**Work request:** Copy whichever lines of the data hold the word "will".
Content starts
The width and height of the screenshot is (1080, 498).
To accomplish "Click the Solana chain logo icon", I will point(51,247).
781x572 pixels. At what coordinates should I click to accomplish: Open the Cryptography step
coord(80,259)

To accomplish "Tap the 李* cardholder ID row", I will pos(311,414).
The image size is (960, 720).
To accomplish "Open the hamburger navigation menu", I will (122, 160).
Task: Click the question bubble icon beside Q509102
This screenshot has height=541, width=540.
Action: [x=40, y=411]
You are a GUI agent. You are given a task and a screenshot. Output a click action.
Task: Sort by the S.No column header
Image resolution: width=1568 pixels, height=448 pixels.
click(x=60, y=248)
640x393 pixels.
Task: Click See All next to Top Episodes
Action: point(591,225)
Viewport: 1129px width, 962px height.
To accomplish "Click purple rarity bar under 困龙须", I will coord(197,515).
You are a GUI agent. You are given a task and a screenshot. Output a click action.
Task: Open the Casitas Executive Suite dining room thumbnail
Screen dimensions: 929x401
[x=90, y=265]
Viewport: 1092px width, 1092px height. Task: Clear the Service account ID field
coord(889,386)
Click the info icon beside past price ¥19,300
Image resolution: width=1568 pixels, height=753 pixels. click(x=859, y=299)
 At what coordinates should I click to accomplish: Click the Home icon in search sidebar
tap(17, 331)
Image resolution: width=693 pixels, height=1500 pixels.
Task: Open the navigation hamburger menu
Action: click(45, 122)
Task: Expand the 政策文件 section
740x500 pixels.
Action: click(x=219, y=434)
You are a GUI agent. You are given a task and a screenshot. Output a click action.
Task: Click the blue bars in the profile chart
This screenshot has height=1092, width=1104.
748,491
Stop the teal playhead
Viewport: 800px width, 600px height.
Content ends
**Completed task:**
To accomplish "Click the Solana chain logo icon", I will point(51,247).
To accomplish "Tap the 李* cardholder ID row", I will pos(311,414).
To accomplish "Open the hamburger navigation menu", I will (122, 160).
To accomplish "Click purple rarity bar under 困龙须", I will coord(197,515).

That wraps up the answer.